Un lien explicite existe, par le rappel de la dernière phrase dite à l’Église de Laodicée : « Voici que je me tiens à la porte et que je frappe » (3,20). La porte est frontière et seuil de la rencontre avec le Christ : un accès devient possible à un autre monde, nouveau et différent. Invité à monter vers cette porte ouverte dans le ciel, le croyant est convié lui aussi à se faire proche de ce que Dieu veut montrer.
L’invitation est formulée en deux temps : monter, puis voir. Il faut l’effort de la montée, du déplacement personnel vers autre chose, pour pouvoir entendre réellement la signification des images de l’Apocalypse.
Cette montée n’éloigne pas des réalités terrestres, mais les surplombe et les voit avec le regard même de Dieu. Le mot est bien choisi : ce n’est pas le lecteur qui va « voir » la vision, c’est le Christ qui va la lui « montrer ».
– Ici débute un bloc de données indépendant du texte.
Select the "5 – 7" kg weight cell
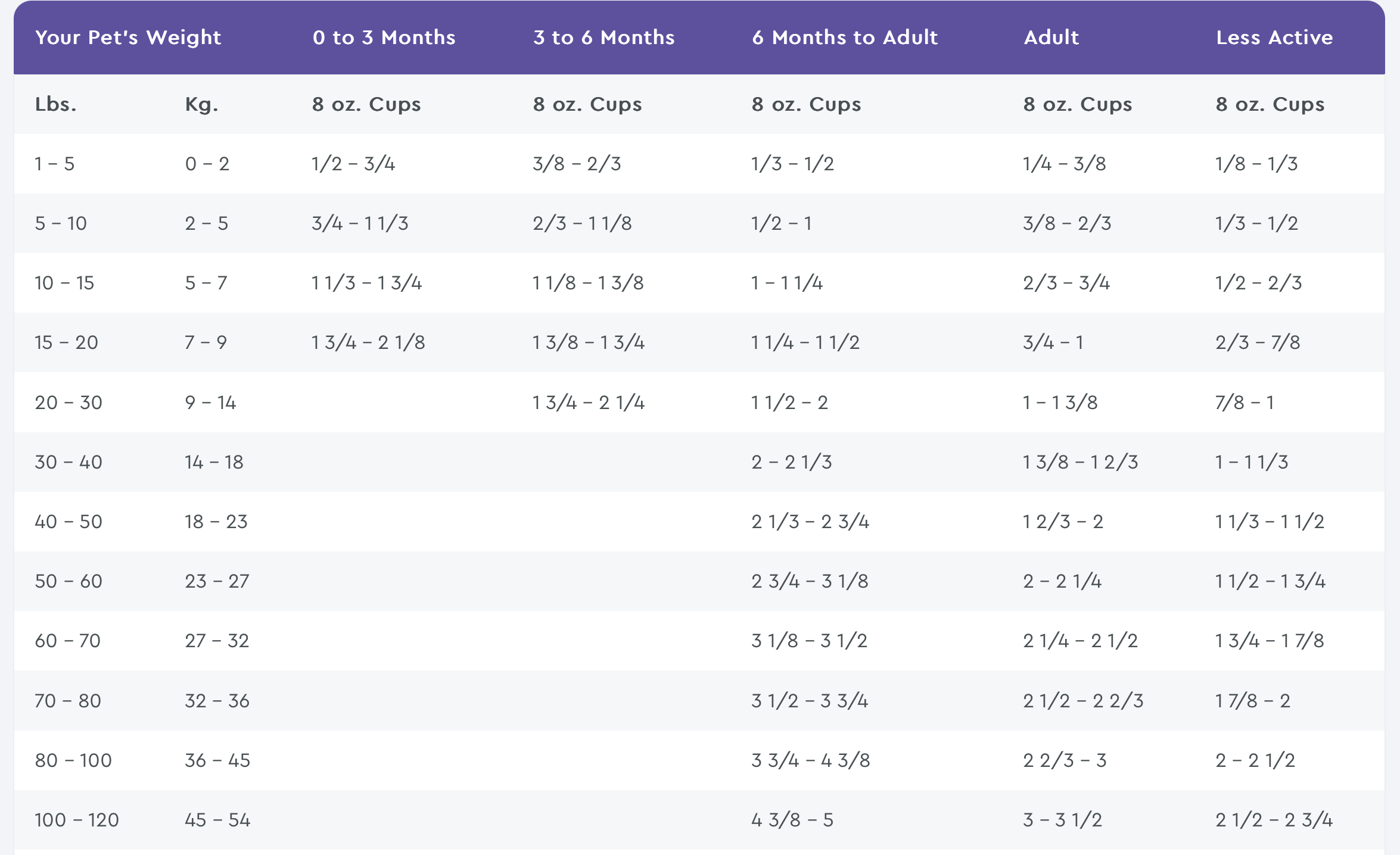Viewport: 1400px width, 855px height. coord(206,283)
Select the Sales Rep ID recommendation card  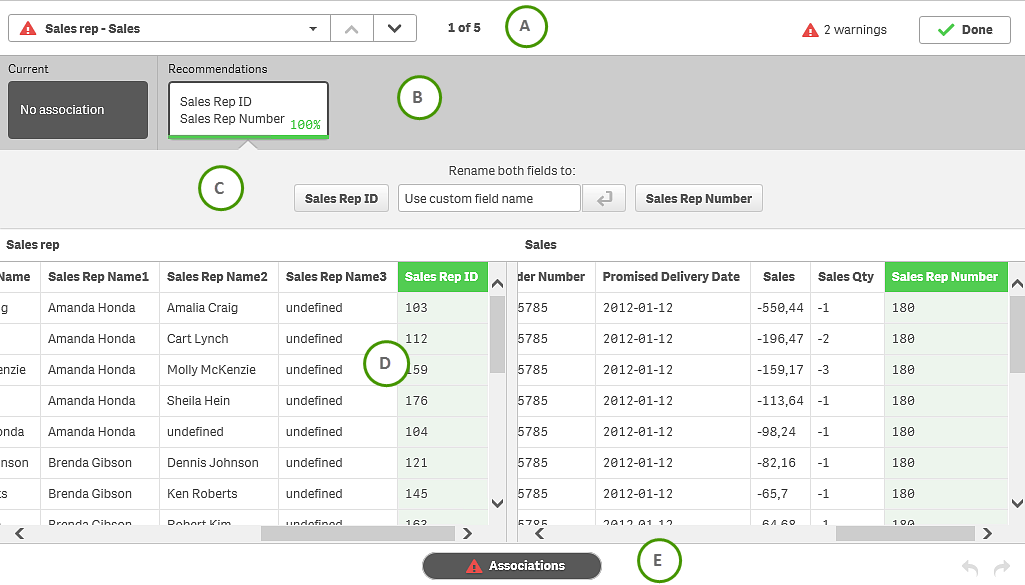click(248, 110)
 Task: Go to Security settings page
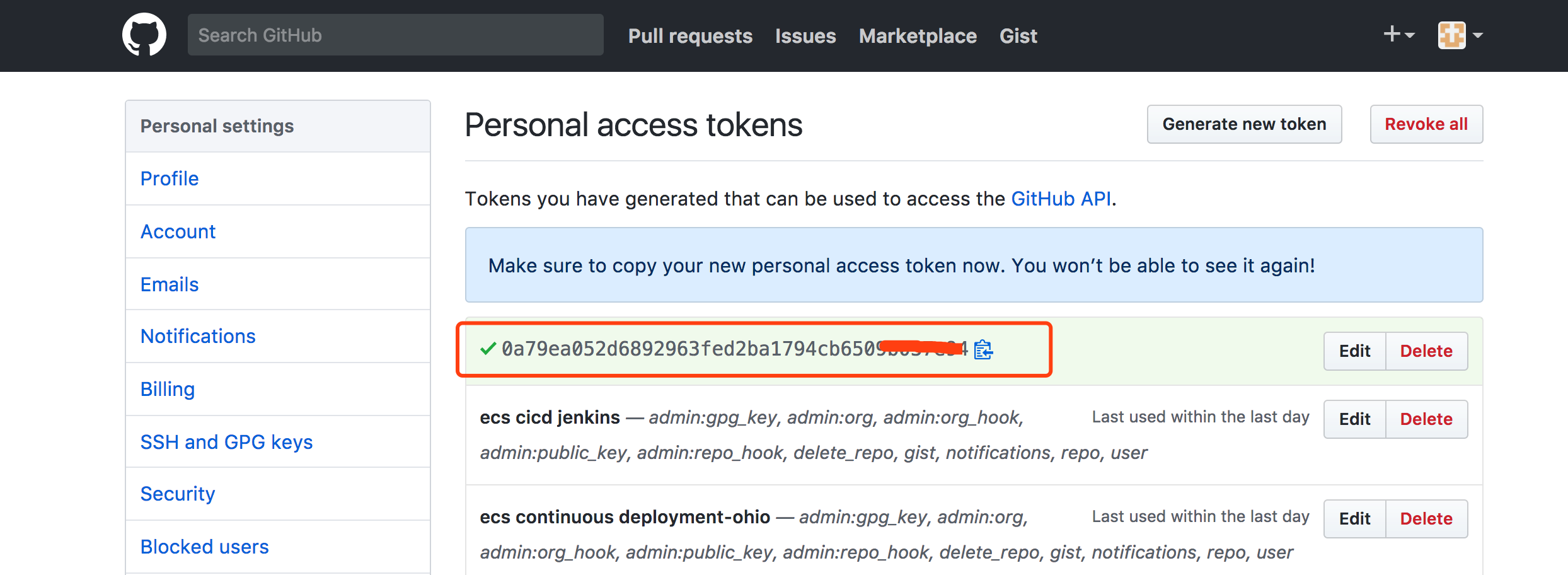[x=178, y=494]
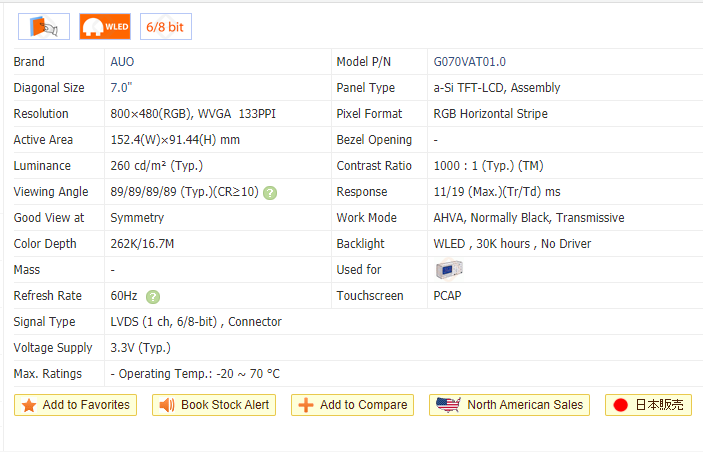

On retrouve Jean « en esprit » (v. 2), comme en 1,10 : la même vision se prolonge et se développe. La thématique du « trône » apparaît ici et se déploie dans l’ensemble des deux chapitres avant de disparaître du livre. Le trône, c’est la présence de Dieu en son lieu d’origine (cf. Is 6,1 ;66,1 ; Ps 11,4). La posture est statique et en même temps dynamique, car de ce lieu se diffuse son pouvoir. Le trône conduit à quelqu’un : le mot « Dieu » n’apparaît pas, l’auteur préfère en dire qu’il y a quelqu’un « assis ». Son identité est seconde : pour parler de Dieu, il vaut mieux ne pas trop préciser encore. Il est préférable que le lecteur découvre progressivement qui est vraiment celui qui règne dans l’histoire.

La comparaison des pierres précieuses (v. 3), empruntée au texte d’Ex 28,17-21, concentre, par les noms de la première et de la douzième pierres, toute la sainteté du Dieu qui règne sur Israël. L’arc-en-ciel (c’est le terme grec iris) évoque une irisation lumineuse, une manifestation de la gloire divine, comme dans les théophanies du Sinaï.

Tout est situé par rapport au trône (v. 4), qui est comme démultiplié, en 24 autres trônes. Le nombre 24 peut évoquer les 24 divinités du panthéon babylonien, mais plus surement l’histoire sainte en ses deux phases : les douze tribus d’Israël (cf. chapitre 7) et les douze apôtres de l’Église (cf. chapitre 21), les seconds accomplissant les promesses faites aux premières. C’est le monde ancien et le monde nouveau, de part et d’autre de l’événement de Jésus-Christ. Il y a aussi 24 vieillards : le mot grec presbuteroi signifie « vieillards » (ou anciens), mais aussi prêtres. La traduction « vieillards » est préférable : elle indique une humanité âgée, ayant vécu, arrivée au terme de sa vie ; ces vieillards sont symboliques de l’humanité qui a traversé le temps de l’histoire et les épreuves de sa vie de foi. Dans la Bible, un presbuteros est toujours un être humain et jamais une créature céleste. Il y a donc place, dans la proximité de Dieu, pour des hommes appelés à partager ce que Dieu vit lui-même : assis sur des trônes, munis de couronnes, ils « règnent ».

La mise en scène audiovisuelle de la théophanie (v. 5) est spectaculaire, comme en d’autres moments principaux de la révélation (cf. 8,5 ; 11,19 ; 16,18-21). Les « Vivants » apparus aux v. 6-7 renvoient à la prophétie d’Ézéchiel (cf. Ez 1,4-2,2) où le « char de Dieu » est le symbole d’une mobilité spirituelle : Dieu n’est pas attaché au Temple détruit, il peut suivre les exilés et les rejoindre à Babylone. Ce ne sont pas des sculptures, , mais des êtres « vivants » : le mot grec zôon indique la réalité terrestre animée. Le mot est connu : en 1,18, le Christ est « le » vivant. Les Vivants partagent donc quelque chose de sa vie. Le symbolisme thériomorphe peut aider à préciser cette vie. (…) Le chant du trisagion (v. 8), tiré d’Is 6,3, est la première parole humaine exprimée dans le livre de l’Apocalypse, seule parole autre que celle du narrateur et du Christ : « Saint, Saint, Saint… ». Il est devenu le trésor commun des liturgies juive et chrétienne.